Interested students must apply and be accepted to enroll in the clinic. To do so, please submit a resume, an unofficial transcript, and a brief cover letter explaining your interest in the Innocence Project Clinic to Professor Deirdre Enright (firstname.lastname@example.org) and Professor Matthew Engle (email@example.com) no later than Friday, April 26, 2013, at midnight. Selected students will be notified via e-mail by May 3, 2013. Although grades and experience are relevant considerations, your motivation and commitment to this work will be our primary considerations in making selections. Remember that your letter of interest is our only source for evaluating those qualities.
If you have questions about the clinic before applying, please feel free to visit The Innocence Project Clinic, SL246, to speak with a current clinic student or Professors Engle and Enright. You may also email the professors or visit our offices at SL247 (Enright) and SL247a (Engle).
Enrollment Limitation: Students may enroll in one clinic per semester. On a space-available basis, students may petition to enroll in a second clinical offering after the add/drop period has ended.
Prerequisite: Second- or third-year status. Criminal Procedure and Evidence recommended, but not required.

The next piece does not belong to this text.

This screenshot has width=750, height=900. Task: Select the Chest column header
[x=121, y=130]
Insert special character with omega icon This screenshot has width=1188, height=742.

Course Requirement: Interviewing potential clients and witnesses, general investigation, reviewing case files, collecting records, searching court files, developing and implementing litigation strategies, and more. Having access to a car for travel purposes is extremely helpful. Please indicate in your letter of interest whether or not you have access to a car for use in investigations. (You are reimbursed for your mileage.)